With over 20 years; experience in digital and technology law, specialist Paul Berwin explains the limits and challenges of a SaaS solution.
I may have been busy working for technology companies since the world wide web were a lad, but first my iteration was nothing to do with the web, but with the installation of software.
More specifically, a small software company, with a great and really useful product, had been asked by its first or second customer for an escrow agreement. Because the vendor was a startup business – as they weren’t called at that time – the customer, an international law firm, wanted to know that if the start-up shut down, they would be able to get at the source code of the software to maintain it.
Becoming a source of expertise
The first thing I had to learn was what source code was; and the second was to find out what escrow was. This then got me engaged with the National Computing Centre in Manchester, a government body at the time – now, the privatised NCC Group, with an international reach and still, for me, the default choice of escrow agent. Not cheap, but with an expert service, thoroughly evolved and a trusted procedure and set of agreements.
So the start-up grew up, and was acquired, and its acquirer was acquired, to be, now, part of a global company. The source code for that product, much evolved and regularly updated, remains in escrow with NCC. They’re still clients, which is great. It isn’t, though, just the start-up which grew up – so did the world wide web.
Software has become, more and more, delivered as a service, spreading the cost of the service and saving on infrastructure, the concept of escrow faces different challenges. If the software is installed on your premises, then if you have the skills, access to the software might enable you to maintain it. It might, it might not – it depends on the code deposit and the customer’s resources; but if the software is installed somewhere else, and – at least as importantly – your data running on the software is somewhere else, then access only to the source code really won’t help. This is the SaaS challenge to escrow.
The SaaS Challenge
Recently we did some work with a vendor where the source code was deposited with NCC, but we had to find a “private” solution to achieve continuity by having in place a “continuity partner” who understood the software and was put on retainer to step in, keeping the lights on with the hosting provider if the developer failed.

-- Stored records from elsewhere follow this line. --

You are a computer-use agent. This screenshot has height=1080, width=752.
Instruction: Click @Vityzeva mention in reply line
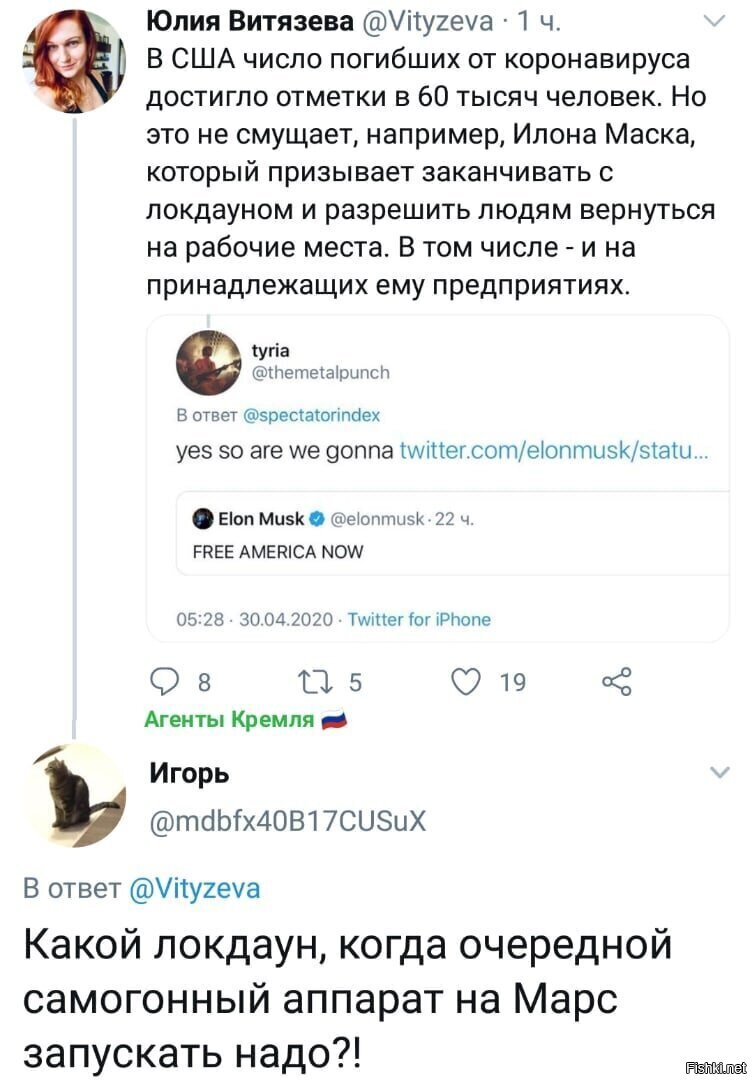coord(195,889)
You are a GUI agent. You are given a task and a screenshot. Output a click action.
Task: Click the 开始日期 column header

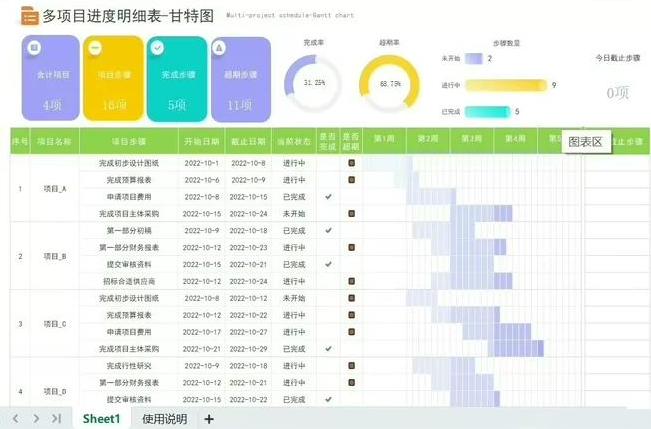(201, 141)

Our writing this up in Computers & Law Oct-Nov 2017 led to an invitation to visit NCC’s offices in Manchester. NCC’s initial response to SaaS (Software as a Service) was to put in place a process where it received an alert if a payment to a software hosting company didn’t get paid, so it could run its backup version of the software, obtain a copy of the data, and keep the lights on that way. Initially, the continuing difficulty was that that NCC didn’t have access to or the ability to run the data before the failure occurred, without which the software might be of limited value. If the hosting provision was switched off without the amber light of a payment failure, access to the data could be lost. There is now a safety net behind that with hosts, such as AWS, who have specific payment terms which mean they have to leave the service on for a minimum of 30 days after non-payment. This should provide sufficient time to get the system up and running and can be emulated via the relevant verification services.
NCC acknowledge the issue, and are working on a number of solutions, and in particular in running mirror applications with the major hosting providers. This does, though, involved considerable expense, and because the software providers will often not be in a position to fund that, the customers have to be willing to pay all the SaaS escrow costs. If there is more than one potential provider, then this will put the small, less well-resourced supplier at a disadvantage. Regulated customers such as banks may be inclined to go to the longer established providers rather than new FinTech innovators, because those regulated corporates have to satisfy their regulators of their resilience. With the larger providers, they may feel if they have the assurance of size, longevity and capital in a supplier, they can forego the protection of escrow. By doing so, they are pushed into a more conservative technology direction, and perhaps a more expensive one.
NCC know this – hence their invitation to me to meet them – and escrow is an important part of their service set. Being able to provide a level of assurance to allow innovators to source customers, in fields such as FinTech or HealthTech, is not only an important encouragement to innovation, but a necessary maintenance of NCC’s market.
Escrow matters; it provides the guarantee which enabled corporates to choose challenger suppliers. Even with the private agreement solution we developed in one case, escrow was still a component. For ourselves, we are big champions of the challengers, the independents. We will continue to work with NCC and others to develop solutions which will assist and not hold back these businesses. These are the lifeblood of tech industry and its dynamism, and are essential to its future.
Paul Berwin is a Commercial and Digital Law Specialist at Berwins Solicitors. He is an Accredited Member of the Society for Computers and Law and a commentator on digital law.